Top of EXTRACTED RECORDS

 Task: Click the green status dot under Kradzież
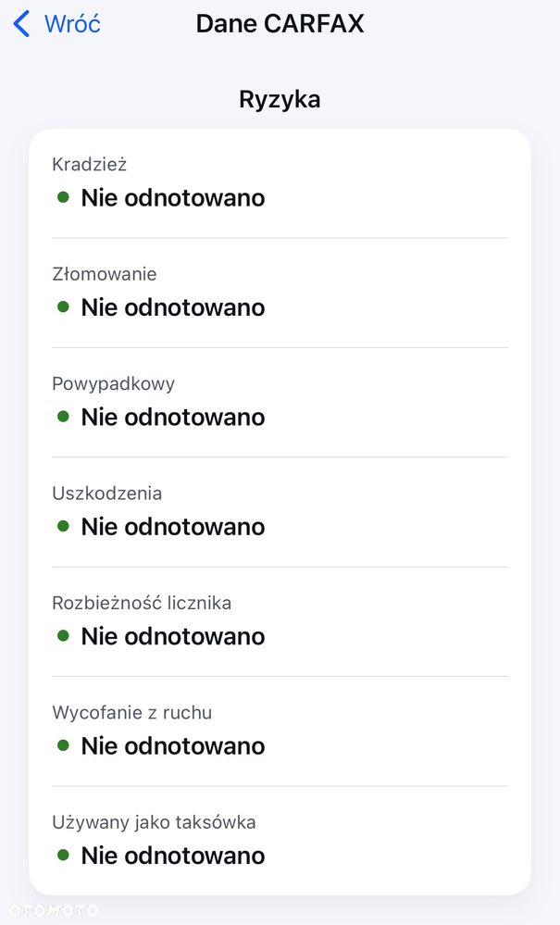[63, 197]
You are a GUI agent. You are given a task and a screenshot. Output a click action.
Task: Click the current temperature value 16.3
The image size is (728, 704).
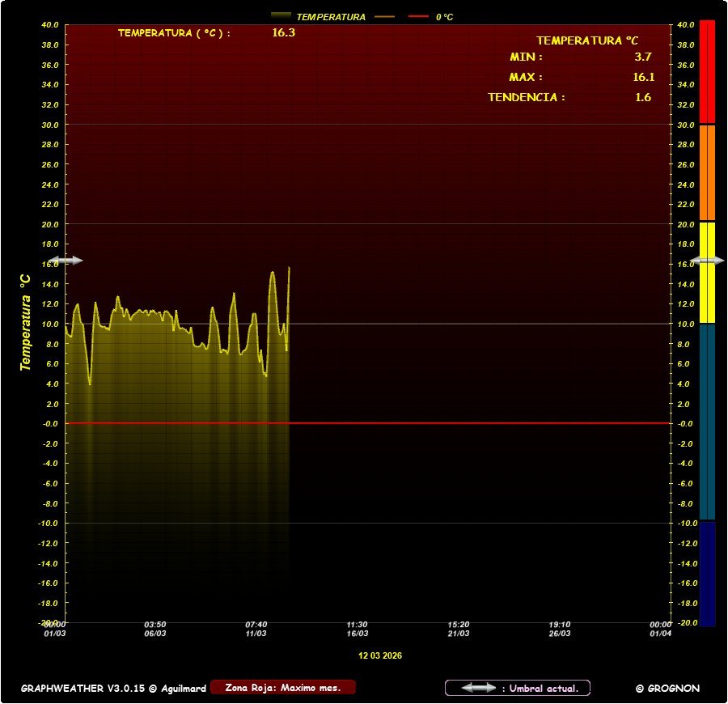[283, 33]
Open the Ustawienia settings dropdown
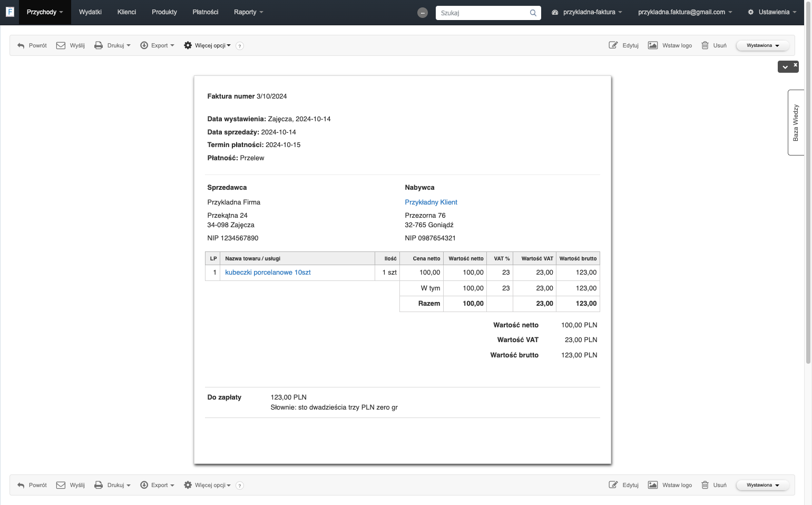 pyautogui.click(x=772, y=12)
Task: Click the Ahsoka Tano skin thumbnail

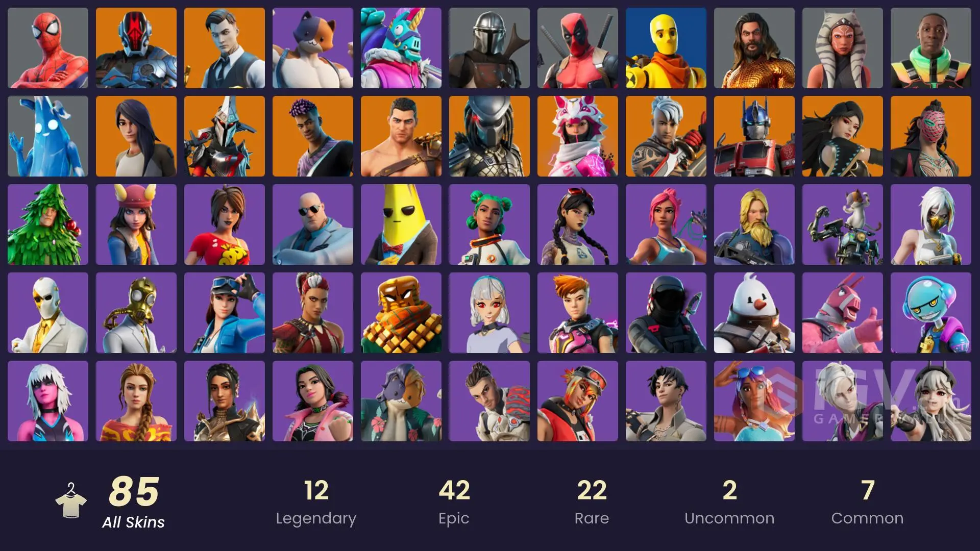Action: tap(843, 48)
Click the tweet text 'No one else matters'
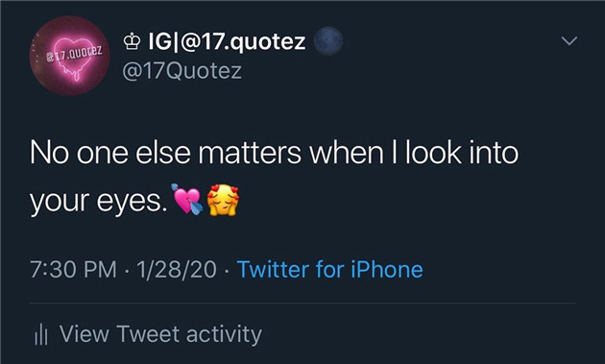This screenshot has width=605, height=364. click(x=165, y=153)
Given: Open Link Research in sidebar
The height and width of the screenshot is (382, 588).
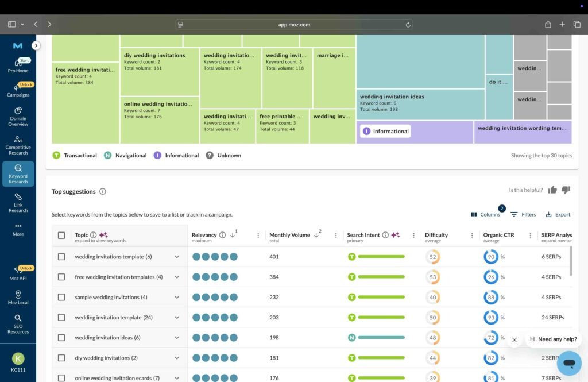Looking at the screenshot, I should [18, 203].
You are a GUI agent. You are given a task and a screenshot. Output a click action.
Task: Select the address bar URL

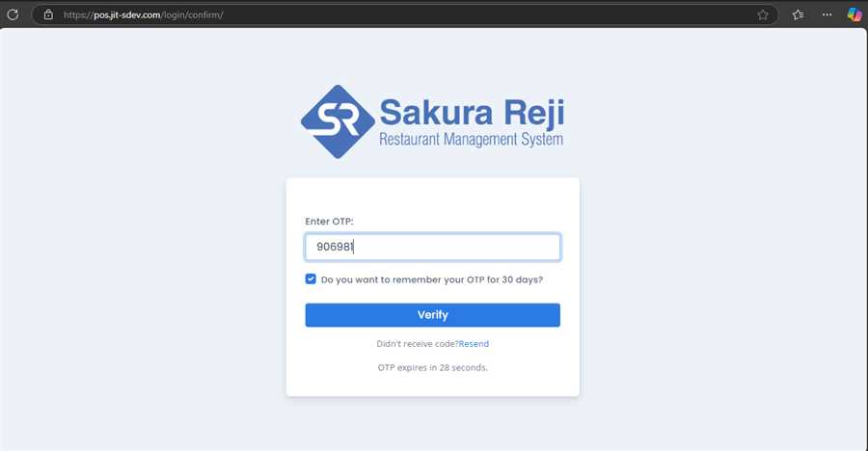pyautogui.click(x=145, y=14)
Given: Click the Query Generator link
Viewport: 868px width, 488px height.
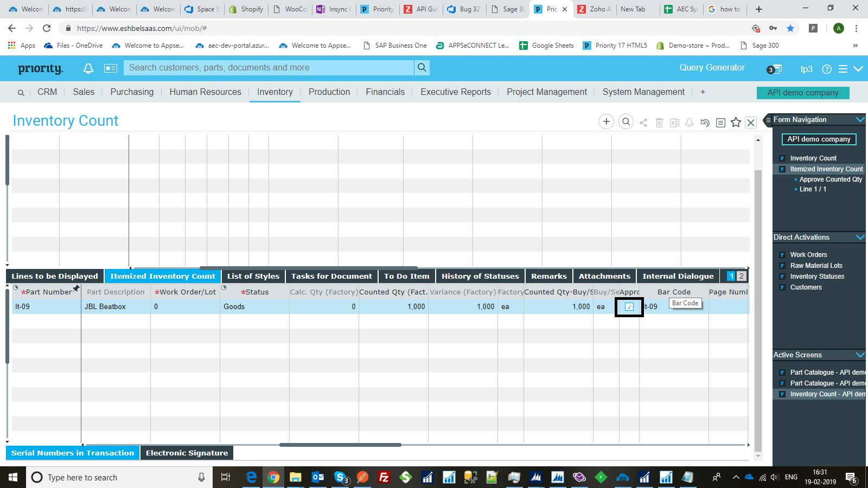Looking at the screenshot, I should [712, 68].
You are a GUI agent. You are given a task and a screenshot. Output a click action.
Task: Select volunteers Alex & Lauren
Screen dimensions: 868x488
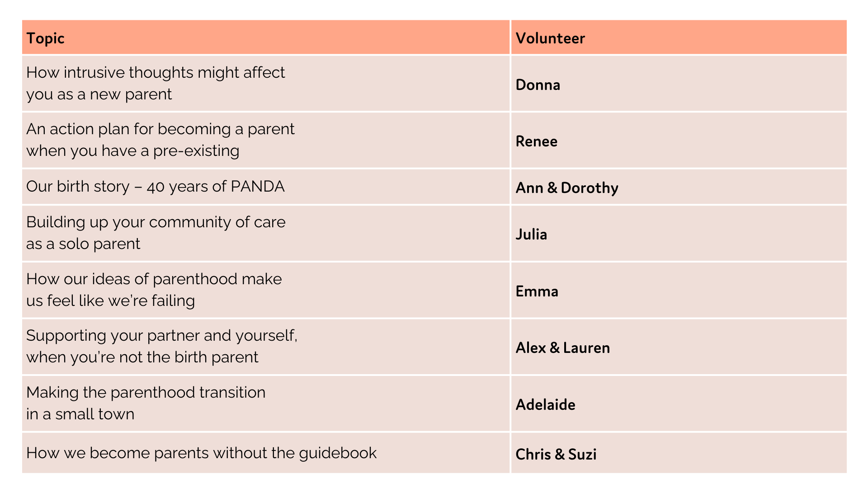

Bottom of EXTRACTED RECORDS

Quote word for word only the lines above from the one containing "The height and" through the one containing "Task: Select volunteers Alex & Lauren". Pictures stay out of your copy.

The height and width of the screenshot is (382, 588).
Looking at the screenshot, I should [18, 203].
You are a GUI agent. You are given a task and a screenshot. Output a click action.
Task: Select the address bar URL

pyautogui.click(x=145, y=14)
Given: Click the Query Generator link
Viewport: 868px width, 488px height.
Looking at the screenshot, I should [712, 68].
You are a GUI agent. You are given a task and a screenshot. Output a click action.
Task: Select volunteers Alex & Lauren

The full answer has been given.